I purchased two Technics turntables. Both needed the decals replaced. Contacted KAB in the USA and they efficiently shipped out to South Africa. The last shipping information was on the 4th November 2016. It must be in South Africa. Trying to get the SA Postal services tracking number from USPS is futile. One response from Johannesburg International Mail Center which stated that they are very busy. This was a month back. Since then, nada. Sweet F.A. No responses from mail neither call center. This deal went through PayPal but I don’t have a dispute with the seller – this is a local issue. Do I write off the R2500.00? The date now is 2nd January 2017. I am not the only one is South Africa facing this dilemma.
We need a private company to intervene.
9/10 if one is looking for a piece of vintage gear you will find it on eBay. The downside is that the shipping charges often cost more than the product. A case in point would be Carver’s 700+700W amplifier, a collector’s item. Priced at about R13 000.00 and shipping R3000.00 to R4000.00. The 400W series is slightly less for shipping. In the real world anyone could buy the parts and replicate the entire circuit but where would you get the meters.
eBay has one advantage: PayPal. You can raise a dispute with the seller but then you need to return ship at your cost. Both Olx and Gumtree do not offer buyer protection and in a country such as ours this can raise our anxiety.
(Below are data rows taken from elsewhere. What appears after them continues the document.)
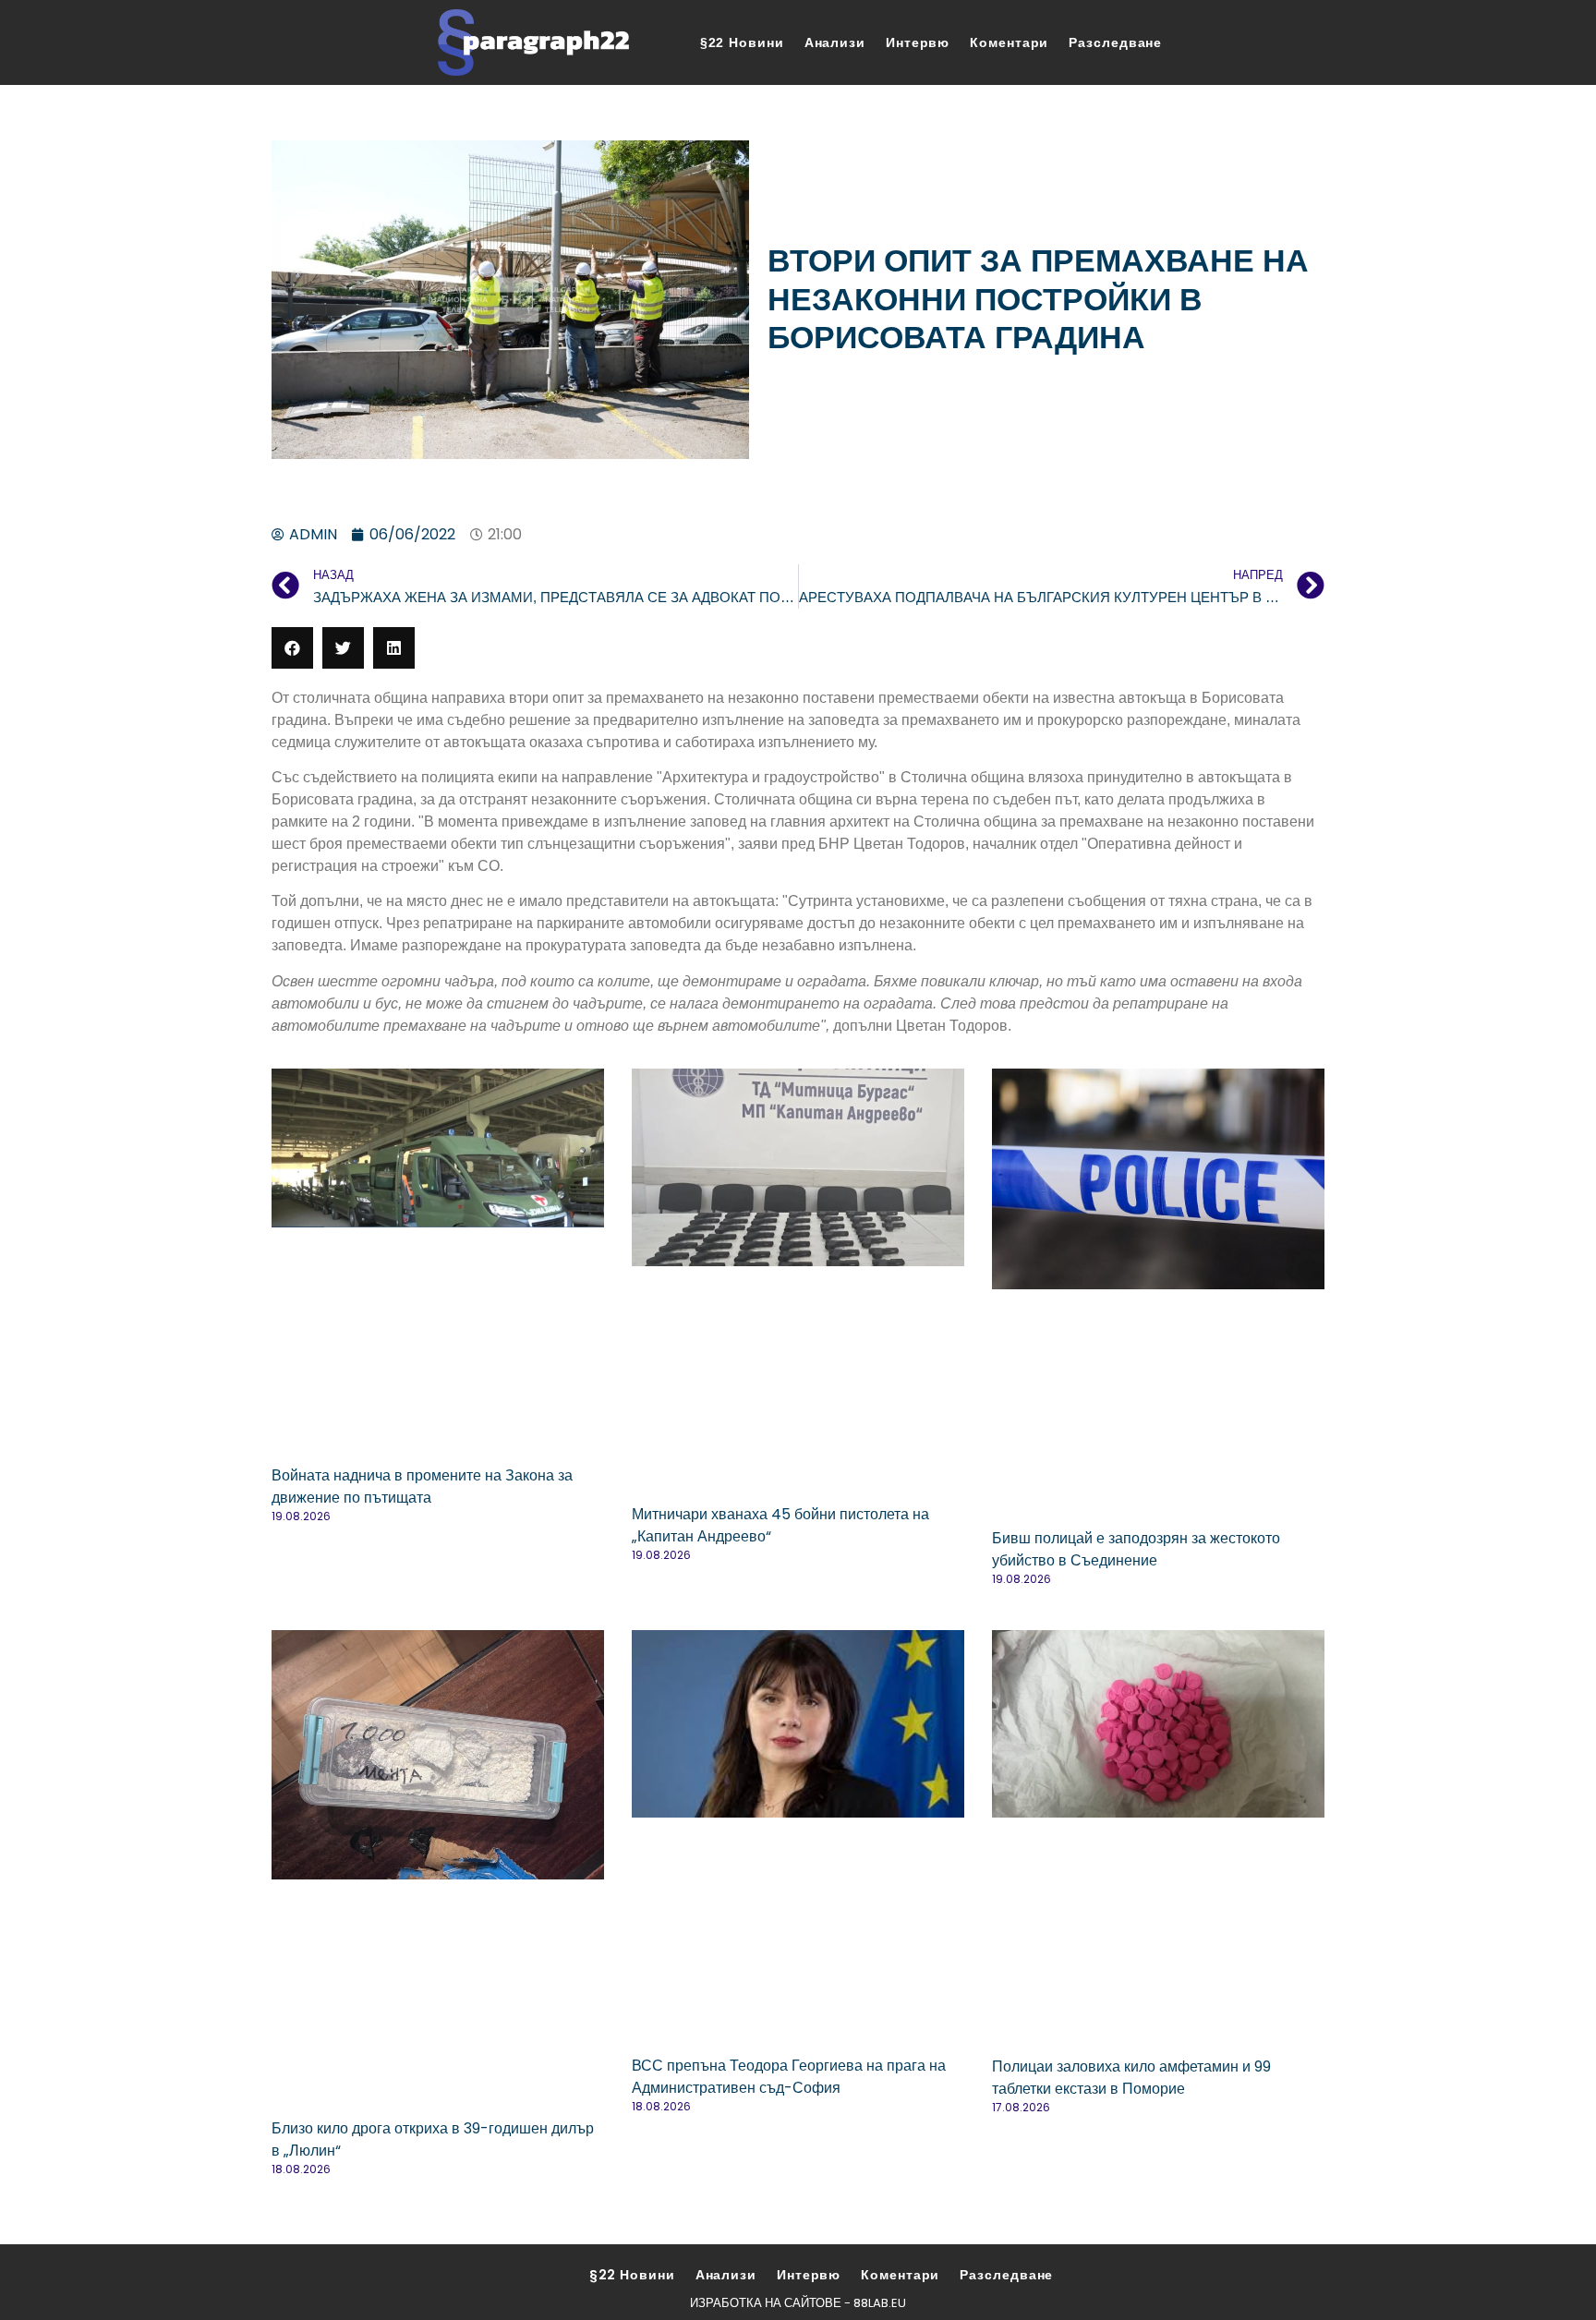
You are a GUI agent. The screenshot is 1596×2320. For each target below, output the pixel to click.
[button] (292, 648)
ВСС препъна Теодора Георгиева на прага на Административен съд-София (789, 2076)
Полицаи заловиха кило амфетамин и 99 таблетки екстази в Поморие (1131, 2077)
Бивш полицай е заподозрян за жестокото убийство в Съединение (1136, 1549)
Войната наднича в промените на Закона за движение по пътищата (422, 1486)
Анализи (834, 42)
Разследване (1115, 42)
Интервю (917, 42)
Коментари (1009, 42)
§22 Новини (742, 42)
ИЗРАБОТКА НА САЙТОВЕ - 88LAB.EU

Tape Recorders – reel to reel and cassette
As the new vinyl is now R2R buyers need to be absolutely certain that their purchase actually works. Prosumer and Professional recorders are extremely expensive. Make sure you know how the transport mechanism works, there is parts availability and ensure the seller gives a very good picture of the heads. If you are technically inclined and have a grasp of R2R mechanics there may be a substitution which can be used. Head blocks can cost R2000.00 and upwards. The Otari MX5050 capstan motor can cost upwards of R5000.00. Otari parts are mostly still available – not Akai though.
Stay clear of auto reverse – head alignment is critical and R2R or cassette technical experts warn us to keep our cash.
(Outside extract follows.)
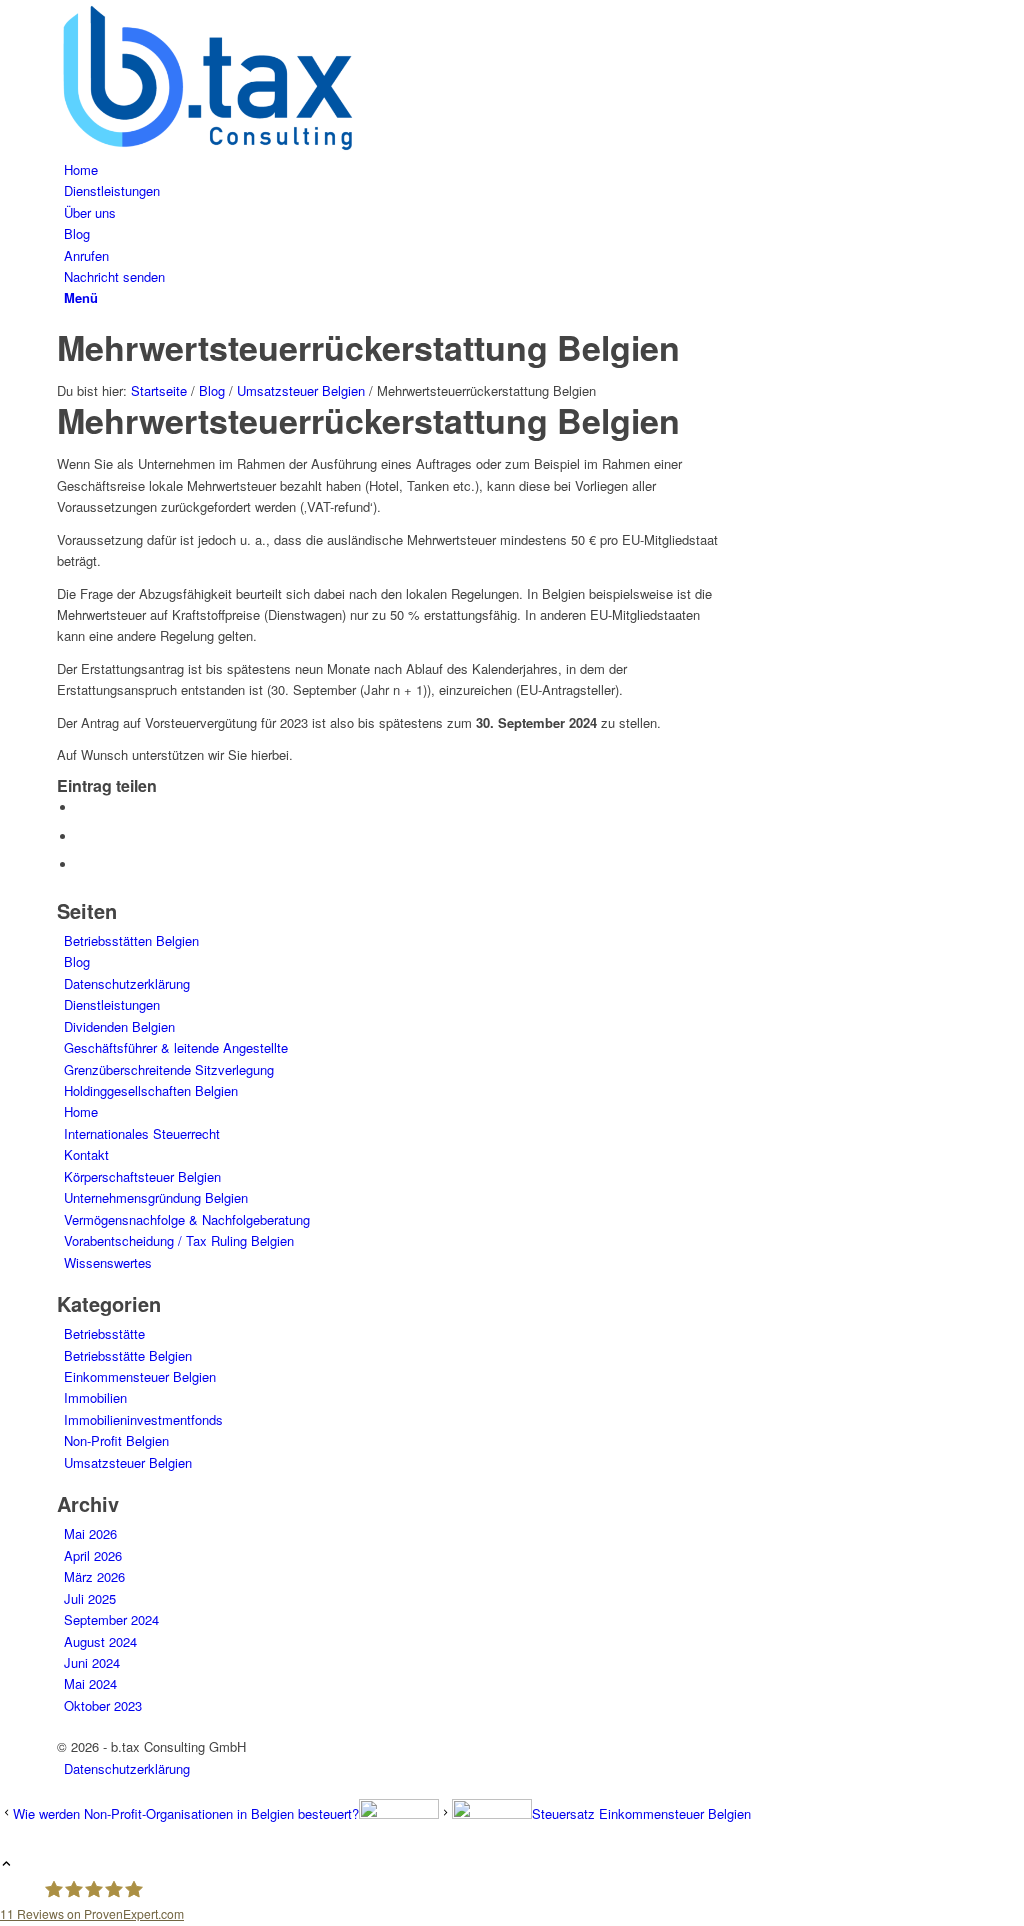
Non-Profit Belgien (116, 1440)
Technically aware customers purchasing their R2Rs online complain that in most instances the decks are never in the condition being offered. I stay clear from those selling whom tell you they don’t know how it works but it appears fine. But they know exactly what price to ask. B.S.
Last word – scammers
Seller uses an image of an Akai 635 100px x 100px. The client was selling an 1800. Both Olx and Gumtree should start monitoring their users for this kind of abuse. We don’t even really know whether the photos are of the equipment being sold here it’s that bad. And it can be dangerous, not only here but overseas as well.
Analogian is sister to Online Parts International
Oh yes, about me
Yeah, my name is Ian. I grew up in the world of thermionic emission, loads of tubes under the bed and dabbling until dawn. I was 12 years old then but that part hasn’t changed, really.
Studied maritime telecommunications in the 70s which included radar, gyro and navigational aids. At the time two tubes in parallel could punch out 3kW from a class AB SSB transmitter. And they called them linear amplifiers. In the tube world this is really small fry. AM transmitters, even those at the SABC, had transmitters running into the hundreds of kW.
With our digital world came microelectronics. With further changes came mechatronics. No matter what or which, electronics is a fascinating subject, sometimes I believe understood best by the likes of Tesla, Faraday and Maxwell.